PAGE TEXT section start

A few weeks ago, I received a call from a Recruiting Director (RD) of a small but very interesting technology company and was asked to come in to talk about a contract assignment. I’ve really enjoyed these types of environments and from my research, this one was smokin’. Had a very productive chat and demonstrated some techniques that the RD was not utilizing – hey, we can all learn from each other. He was excited, I was excited, he asked for references, and we left with the RD going to make arrangements to have me come back in very soon to speak with one of the key VPs.
 
I contacted them my references, and let the RD know that he was free to call. Even sent a few more teasers to the RD.
 
The weekend passed as did quite a few more days – I sent the RD an email; the RD replied with a position-on-hold-nothing-to-do-with-you email. The RD asked for forgiveness and I replied back with “So each of us has a fair perspective on time, just how long do you expect to be on hold?” Could I be any more reasonable? 
 
Another 10 days passed, and having been around the block several times, I knew the signs. So I left a wassup VM, and finally got hold of the RD at 4:15 PM EST several days later (today, 6/1) asking if it was too much trouble to just email back a simple, “Sorry not interested” rather than let this situation fester (the RD knew from the start I’m a blogger and we even joked during the first – and only – meeting about the bad manner exhibited by many in our profession).

PAGE TEXT section end

INSTRUCTIONS:
• A. Write down every abbreviation that appears in the post about the recruiting director.
• B. Carry the post about the recruiting director forward from its last sentence.
The data after this point comes from a different source.

GIVEN DATA section start

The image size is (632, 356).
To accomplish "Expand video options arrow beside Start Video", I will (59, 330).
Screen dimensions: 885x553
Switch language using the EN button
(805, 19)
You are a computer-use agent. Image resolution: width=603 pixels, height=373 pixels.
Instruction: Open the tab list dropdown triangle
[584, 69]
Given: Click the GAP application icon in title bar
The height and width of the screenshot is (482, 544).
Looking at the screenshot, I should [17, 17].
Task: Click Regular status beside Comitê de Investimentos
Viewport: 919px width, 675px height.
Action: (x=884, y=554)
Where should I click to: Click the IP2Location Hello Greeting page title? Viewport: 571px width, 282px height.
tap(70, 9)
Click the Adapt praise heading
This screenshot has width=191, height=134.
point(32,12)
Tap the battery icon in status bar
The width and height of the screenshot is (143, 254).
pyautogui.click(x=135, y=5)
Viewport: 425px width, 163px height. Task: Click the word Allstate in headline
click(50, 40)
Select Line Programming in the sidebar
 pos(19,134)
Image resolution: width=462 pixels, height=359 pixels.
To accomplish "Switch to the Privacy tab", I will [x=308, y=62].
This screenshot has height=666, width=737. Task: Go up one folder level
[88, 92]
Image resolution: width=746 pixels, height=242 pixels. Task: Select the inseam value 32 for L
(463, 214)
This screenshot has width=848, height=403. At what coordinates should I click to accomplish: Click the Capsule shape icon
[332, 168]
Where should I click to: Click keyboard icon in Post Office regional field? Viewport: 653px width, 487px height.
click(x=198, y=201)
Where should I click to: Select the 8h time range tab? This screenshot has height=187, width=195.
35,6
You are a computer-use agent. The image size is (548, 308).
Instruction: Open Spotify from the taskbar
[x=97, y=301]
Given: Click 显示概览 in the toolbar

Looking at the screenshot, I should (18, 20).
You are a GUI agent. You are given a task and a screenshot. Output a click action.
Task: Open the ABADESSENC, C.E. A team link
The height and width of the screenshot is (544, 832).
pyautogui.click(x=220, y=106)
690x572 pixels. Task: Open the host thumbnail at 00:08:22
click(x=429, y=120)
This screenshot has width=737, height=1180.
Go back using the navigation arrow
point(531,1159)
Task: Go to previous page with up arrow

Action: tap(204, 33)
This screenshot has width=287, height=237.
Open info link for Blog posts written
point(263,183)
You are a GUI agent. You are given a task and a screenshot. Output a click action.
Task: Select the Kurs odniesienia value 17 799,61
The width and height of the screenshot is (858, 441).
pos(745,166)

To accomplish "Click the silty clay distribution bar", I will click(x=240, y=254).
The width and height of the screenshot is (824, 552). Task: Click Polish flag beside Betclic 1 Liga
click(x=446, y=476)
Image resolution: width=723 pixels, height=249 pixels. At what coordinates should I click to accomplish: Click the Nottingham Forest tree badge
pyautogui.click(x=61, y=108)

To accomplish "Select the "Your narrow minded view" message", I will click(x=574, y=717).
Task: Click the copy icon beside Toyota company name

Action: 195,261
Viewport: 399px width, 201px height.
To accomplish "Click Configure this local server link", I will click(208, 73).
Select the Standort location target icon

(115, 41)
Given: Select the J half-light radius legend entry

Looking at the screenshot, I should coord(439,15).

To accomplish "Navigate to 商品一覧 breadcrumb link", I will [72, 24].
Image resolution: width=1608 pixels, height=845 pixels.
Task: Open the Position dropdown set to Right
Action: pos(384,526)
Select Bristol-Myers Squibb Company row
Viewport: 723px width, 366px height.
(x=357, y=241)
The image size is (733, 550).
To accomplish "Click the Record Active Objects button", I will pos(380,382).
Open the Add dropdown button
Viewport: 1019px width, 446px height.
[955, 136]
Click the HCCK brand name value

GIVEN DATA section end

ANSWERS:
• A. RD, VPs, VM, PM, EST

• B.
 
Naturally, the RD became defensive and said – and I’m paraphrasing – “While I might of hired you before this call, you’re showing yourself to be selfish and not the kind of person we want here.”
 
I’m fine with the RD’s decision. Call me selfish if it means wanting better communication between recruiter and candidate.
 
How many other recruiters out there ask for references and tell you they want you back in to speak with the higher ups – only to never offer closure? Frankly, and I cannot believe I’m actually sounding like Karen Mattonen, how many ambassadors of ill will do people like this RD send out into the world every day?
 
The bottom line is that you know who you are – don’t worry, unless you respond to this blog no one will ever know your identity but me – but this didn’t have to come to the edge. I’m disappointed in this person because they elected to attack rather than introspect.